Kentin resmi-sivil ileri gelenleri ayağa kalktı. Ne var ki sessiz yığın içerisinden bir grup kadın –ki bunların çoğu Mümtaz’ın evinde veya muayenehanesinde hizmetinde bulunan yoksul, genç ve güzel kadınlardı– adalet yerini buldu duygusuyla içten içe sevinç ve mutluluk içindeydiler.

Yaşanan son vakadan sonra Cinayet Büro çalışanları üzerindeki baskının iyice artmış olmasını tahmin etmek için müneccim olmak gerekmezdi. Bu kez işleri daha zordu. Ekipler hemen çalışmalara başladılar. Soruşturma genişleyince jinekolog Mümtaz’ın sütten çıkmış ak kaşık olmadığı ortaya çıktı. Altı ayda bir değiştirdiği, yanında çalışan kızlara tecavüz ediyor ve bu esnada kızlara şiddet uyguluyordu. Mümtaz; ince ruhlu, masum ve çaresiz kızları taciz eden, şiddet uygulayan sadist ruhlu bir zavallıydı. Kızların neredeyse tamamının bir kürtaj öyküsü vardı. Tehditle şantajla kızları sindirmiş, ellerine tutuşturduğu bir miktar parayla kullanılmış kâğıt mendil gibi bırakmıştı onları.

Semiha, yaşadıklarını hiç kimseyle paylaşmadığı için dışarıdan bakıldığında mutlu bir evlilik görüntüsü veriyorlardı. Herkesin gıpta ettiği bir aileydi – sözüm ona. Oysa evliliklerinin ilk ayından sonra yüzü hiç gülmedi. “Kan kusup kızılcık şerbeti içtim” dedi. Sonuç ortadaydı.

* * *

Komiser Yardımcısı Mehmet Ali’nin ekibi, daha doğrusu Mehmet Ali en ilginç ipucunu elde etti. Mümtaz, aracına gizli kamera yerleştirmişti. Kamerayı fark edip kayıtlarına ulaşan Mehmet Ali, gözlerine inanamadı. Ekibindeki iki eleman, soruşturmada başka şeylerle ilgilendiklerinden onlar kayıttan habersizdi. Suçlular ilk kez maktule ait aracı cesedi yok etmede kullanarak hayatlarının hatasını yapmışlardı. Çekirge bir sıçramış, iki-üç-dört-beş kez sıçramış, bu kez sıçrayamamış ve kapana yakalanmıştı. Otopark kamerasını devre dışı bırakmayı akıl etmiş, araçta gizli bir kamera olabileceği akıllarına gelmemişti.

Komiser Yardımcısı Mehmet Ali, yarım saat sonra evinin bulunduğu Güzelyalı Sitesi’nin bahçesindeydi. Dört kafadar kadından oluşan spor ekibi de Sedat Hoca’nın antrenmanından çıkmış, her zamanki gibi kameriyede soluklanıyorlardı. Güzel demlenmiş çayın keyfi sohbette yakaladıkları keyfe eşlik ediyordu. Çevredeki çiçekler yapraklarının arasından güneşin solmaya başlayan ışınlarını süzerek çimlere yansıtıyor, güllerin iç gıcıklayıcı kokusu yasemin kokusuna, hanımeli kokusuna karışıyordu. Kuşlar son gevezeliklerini yapıp yuvalarına dönüşe geçmişlerdi. Esma, Mehmet Ali’yi fark etti:

– Mehmet Ali Bey, çayımız yeni demlendi. Buyurun gelin, bir çayımızı için.

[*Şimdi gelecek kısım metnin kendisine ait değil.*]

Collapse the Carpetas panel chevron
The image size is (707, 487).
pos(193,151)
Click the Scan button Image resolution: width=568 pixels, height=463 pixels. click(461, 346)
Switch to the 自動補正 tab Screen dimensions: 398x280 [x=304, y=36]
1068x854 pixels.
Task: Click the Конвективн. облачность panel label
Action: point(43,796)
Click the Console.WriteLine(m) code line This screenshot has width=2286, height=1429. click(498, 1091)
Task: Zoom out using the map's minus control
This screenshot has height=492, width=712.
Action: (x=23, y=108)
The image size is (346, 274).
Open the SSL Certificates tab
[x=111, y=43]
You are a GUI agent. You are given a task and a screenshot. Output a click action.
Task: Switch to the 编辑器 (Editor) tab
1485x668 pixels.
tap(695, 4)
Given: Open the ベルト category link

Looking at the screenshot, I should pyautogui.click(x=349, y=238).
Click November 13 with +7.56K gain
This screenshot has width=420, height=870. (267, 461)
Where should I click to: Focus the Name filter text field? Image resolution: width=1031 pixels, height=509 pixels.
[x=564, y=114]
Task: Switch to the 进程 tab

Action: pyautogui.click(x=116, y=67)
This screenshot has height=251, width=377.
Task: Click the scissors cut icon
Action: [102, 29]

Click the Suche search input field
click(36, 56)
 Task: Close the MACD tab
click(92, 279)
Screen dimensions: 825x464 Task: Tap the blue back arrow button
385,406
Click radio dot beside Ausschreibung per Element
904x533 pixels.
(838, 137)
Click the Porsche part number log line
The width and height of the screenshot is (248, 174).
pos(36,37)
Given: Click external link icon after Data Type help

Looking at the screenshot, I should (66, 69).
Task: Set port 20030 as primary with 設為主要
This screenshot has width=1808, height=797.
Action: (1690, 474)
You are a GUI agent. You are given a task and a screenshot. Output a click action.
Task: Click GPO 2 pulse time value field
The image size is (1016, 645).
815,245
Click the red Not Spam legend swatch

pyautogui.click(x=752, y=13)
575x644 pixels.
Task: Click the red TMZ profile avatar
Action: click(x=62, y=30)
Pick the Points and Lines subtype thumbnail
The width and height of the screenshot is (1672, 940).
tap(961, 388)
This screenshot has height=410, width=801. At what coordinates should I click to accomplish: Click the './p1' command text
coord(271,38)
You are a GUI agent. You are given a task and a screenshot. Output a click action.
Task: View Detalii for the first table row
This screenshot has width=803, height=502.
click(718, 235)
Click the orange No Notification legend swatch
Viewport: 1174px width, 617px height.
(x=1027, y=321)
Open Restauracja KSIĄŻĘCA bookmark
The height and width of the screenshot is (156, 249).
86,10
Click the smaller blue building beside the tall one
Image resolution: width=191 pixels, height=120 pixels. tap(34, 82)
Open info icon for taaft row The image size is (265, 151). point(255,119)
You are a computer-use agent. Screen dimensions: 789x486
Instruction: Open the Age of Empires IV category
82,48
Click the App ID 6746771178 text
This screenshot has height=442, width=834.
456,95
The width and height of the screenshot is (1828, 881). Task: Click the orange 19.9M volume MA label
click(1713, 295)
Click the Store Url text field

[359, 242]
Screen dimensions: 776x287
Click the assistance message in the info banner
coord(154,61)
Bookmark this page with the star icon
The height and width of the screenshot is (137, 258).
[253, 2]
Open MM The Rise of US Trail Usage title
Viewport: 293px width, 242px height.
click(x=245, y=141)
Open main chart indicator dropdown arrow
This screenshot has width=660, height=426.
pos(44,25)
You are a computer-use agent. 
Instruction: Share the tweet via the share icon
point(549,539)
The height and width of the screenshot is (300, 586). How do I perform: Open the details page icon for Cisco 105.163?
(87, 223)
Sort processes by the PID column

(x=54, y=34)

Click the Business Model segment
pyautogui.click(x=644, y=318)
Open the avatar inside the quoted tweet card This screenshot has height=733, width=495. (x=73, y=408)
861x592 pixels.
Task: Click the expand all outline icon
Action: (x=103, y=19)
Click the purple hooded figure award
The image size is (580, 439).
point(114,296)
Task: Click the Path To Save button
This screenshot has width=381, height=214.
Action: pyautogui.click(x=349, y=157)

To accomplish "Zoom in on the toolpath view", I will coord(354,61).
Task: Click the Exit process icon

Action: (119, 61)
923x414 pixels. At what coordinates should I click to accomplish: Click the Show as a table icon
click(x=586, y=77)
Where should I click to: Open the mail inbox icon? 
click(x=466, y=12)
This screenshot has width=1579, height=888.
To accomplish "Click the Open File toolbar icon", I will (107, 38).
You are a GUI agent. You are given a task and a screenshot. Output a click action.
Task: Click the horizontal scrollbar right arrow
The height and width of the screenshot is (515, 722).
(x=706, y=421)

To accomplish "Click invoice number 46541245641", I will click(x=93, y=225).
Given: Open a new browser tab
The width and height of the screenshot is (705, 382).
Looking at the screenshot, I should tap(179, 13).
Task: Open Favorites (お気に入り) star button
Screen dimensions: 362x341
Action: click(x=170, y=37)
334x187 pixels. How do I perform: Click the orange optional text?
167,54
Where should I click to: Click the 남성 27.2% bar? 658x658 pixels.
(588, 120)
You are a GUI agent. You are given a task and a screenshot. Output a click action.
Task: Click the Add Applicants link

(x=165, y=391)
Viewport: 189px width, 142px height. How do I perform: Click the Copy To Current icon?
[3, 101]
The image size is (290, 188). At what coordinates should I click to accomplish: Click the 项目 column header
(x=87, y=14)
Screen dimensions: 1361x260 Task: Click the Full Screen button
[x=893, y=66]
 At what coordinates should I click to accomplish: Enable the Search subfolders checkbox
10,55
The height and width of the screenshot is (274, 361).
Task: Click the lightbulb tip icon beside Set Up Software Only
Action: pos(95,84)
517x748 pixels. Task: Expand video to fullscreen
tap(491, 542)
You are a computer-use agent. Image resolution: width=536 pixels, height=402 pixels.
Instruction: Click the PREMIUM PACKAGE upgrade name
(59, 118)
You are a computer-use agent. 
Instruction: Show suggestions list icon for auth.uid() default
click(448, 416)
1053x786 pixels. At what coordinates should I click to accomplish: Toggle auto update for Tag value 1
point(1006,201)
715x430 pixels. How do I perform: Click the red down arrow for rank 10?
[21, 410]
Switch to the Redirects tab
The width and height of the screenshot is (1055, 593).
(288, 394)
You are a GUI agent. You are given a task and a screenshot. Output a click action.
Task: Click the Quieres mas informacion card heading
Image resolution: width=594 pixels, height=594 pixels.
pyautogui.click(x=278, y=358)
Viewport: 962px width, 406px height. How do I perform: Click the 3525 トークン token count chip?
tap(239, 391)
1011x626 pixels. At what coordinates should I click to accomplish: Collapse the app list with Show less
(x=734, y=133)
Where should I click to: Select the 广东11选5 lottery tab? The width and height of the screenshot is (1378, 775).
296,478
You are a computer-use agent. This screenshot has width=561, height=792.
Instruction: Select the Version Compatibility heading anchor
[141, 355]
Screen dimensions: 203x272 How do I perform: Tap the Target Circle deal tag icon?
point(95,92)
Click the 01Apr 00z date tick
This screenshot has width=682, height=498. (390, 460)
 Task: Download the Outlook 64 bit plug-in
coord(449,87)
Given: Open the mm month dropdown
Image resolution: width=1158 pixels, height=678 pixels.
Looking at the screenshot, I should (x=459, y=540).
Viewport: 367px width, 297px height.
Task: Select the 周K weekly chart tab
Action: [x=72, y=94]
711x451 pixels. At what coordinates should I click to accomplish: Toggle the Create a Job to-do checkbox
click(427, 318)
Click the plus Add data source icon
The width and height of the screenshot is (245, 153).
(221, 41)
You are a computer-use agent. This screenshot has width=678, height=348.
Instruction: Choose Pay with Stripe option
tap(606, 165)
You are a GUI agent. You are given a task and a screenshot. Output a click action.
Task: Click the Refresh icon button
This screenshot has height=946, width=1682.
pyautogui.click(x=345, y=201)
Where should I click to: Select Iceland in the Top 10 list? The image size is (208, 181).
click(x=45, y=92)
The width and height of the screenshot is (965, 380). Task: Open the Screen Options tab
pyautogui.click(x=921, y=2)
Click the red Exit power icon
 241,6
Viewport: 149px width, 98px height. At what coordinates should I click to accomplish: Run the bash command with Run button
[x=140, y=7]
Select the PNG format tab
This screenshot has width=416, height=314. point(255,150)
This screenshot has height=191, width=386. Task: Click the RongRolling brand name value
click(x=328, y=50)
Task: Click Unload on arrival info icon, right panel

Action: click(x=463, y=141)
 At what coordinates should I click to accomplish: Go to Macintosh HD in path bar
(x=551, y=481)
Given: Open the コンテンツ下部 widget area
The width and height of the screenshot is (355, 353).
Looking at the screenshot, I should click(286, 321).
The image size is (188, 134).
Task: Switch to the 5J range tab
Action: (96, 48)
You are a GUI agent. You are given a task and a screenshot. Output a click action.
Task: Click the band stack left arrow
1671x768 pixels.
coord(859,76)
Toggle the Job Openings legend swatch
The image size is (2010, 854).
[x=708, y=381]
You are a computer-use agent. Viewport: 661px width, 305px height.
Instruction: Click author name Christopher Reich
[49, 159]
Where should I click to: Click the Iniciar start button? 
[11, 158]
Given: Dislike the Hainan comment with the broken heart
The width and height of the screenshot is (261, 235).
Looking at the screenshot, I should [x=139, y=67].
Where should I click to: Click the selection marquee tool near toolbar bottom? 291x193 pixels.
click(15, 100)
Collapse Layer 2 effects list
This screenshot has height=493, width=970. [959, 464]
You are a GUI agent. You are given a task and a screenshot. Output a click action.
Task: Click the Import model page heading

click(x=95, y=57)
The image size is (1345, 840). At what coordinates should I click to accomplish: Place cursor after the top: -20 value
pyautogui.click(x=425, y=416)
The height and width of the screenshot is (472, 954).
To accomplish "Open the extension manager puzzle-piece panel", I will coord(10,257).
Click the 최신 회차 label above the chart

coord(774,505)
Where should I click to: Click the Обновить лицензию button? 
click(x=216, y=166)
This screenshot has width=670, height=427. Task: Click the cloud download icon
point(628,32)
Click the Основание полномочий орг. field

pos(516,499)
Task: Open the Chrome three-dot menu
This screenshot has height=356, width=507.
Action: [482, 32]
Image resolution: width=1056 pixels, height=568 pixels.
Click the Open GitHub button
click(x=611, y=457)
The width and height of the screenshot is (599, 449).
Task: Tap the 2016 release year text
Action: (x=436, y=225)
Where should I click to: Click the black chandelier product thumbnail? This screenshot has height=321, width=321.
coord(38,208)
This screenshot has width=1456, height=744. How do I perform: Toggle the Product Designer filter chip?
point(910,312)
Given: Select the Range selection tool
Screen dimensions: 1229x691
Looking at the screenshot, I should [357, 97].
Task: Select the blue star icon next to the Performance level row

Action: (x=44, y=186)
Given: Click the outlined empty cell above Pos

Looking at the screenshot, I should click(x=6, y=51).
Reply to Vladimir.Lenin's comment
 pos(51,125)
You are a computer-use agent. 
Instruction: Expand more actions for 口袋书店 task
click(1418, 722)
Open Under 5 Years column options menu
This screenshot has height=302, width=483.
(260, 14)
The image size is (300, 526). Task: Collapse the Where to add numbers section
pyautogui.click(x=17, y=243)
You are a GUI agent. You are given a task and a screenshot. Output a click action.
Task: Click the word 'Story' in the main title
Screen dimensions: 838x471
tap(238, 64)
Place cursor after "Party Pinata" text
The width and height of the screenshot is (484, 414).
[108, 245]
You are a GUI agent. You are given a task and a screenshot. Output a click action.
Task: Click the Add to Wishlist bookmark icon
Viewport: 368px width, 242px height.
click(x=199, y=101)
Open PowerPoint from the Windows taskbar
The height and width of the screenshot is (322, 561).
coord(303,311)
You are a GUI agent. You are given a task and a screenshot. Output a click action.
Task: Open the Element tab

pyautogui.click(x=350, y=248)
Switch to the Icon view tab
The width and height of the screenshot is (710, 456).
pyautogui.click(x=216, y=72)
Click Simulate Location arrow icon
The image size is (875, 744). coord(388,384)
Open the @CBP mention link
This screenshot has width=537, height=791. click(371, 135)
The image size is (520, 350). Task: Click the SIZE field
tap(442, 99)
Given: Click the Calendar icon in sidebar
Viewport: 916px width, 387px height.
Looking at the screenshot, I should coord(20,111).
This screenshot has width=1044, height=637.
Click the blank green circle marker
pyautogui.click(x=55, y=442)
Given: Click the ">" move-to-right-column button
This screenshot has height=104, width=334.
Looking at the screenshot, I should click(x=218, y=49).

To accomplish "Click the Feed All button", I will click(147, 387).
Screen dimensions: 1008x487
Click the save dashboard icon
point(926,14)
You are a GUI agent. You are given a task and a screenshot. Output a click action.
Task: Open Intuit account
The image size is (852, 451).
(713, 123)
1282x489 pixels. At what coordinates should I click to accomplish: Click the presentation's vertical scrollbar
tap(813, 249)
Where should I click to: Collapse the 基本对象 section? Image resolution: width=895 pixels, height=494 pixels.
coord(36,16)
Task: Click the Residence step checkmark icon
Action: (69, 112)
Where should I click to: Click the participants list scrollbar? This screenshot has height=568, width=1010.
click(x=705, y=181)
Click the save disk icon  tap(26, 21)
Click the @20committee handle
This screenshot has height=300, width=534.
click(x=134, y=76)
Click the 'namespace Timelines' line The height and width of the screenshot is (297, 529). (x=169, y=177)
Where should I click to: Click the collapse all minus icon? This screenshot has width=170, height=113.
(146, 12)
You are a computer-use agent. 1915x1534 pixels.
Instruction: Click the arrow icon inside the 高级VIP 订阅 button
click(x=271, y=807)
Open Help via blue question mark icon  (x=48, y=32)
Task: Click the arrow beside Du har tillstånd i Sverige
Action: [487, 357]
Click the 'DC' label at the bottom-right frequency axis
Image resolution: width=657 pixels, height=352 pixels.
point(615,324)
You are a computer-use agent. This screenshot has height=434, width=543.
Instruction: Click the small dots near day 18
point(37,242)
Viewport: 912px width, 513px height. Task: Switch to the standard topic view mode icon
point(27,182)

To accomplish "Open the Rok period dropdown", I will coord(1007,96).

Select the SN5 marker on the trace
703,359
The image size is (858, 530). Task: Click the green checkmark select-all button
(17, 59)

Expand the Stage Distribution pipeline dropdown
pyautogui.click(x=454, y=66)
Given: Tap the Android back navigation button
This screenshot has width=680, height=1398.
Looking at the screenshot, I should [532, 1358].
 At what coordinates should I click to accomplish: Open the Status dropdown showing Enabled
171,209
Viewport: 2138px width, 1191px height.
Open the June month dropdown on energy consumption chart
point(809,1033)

– Ben de size geliyordum, altın kızlar…

Bu sözle birlikte bir sessizlik oldu. Birbirlerine baktılar, anlam veremediler. Mehmet Ali, elindeki dizüstü bilgisayarı kameriyenin oturaklarına koyup açtı. Cebinden çıkardığı flaş belleği taktı. Merakla olup biteni anlamaya çalışıyorlardı. Ekranda görüntüler belirince buz gibi bir hava esti. Altın kızların gözleri buğulandı. Yaşamlarının bundan sonrasını kodeste geçireceklerdi. Belki de ölene kadar demir parmaklıklar ardında gökyüzünü bile göremeden ömürlerini tüketeceklerdi.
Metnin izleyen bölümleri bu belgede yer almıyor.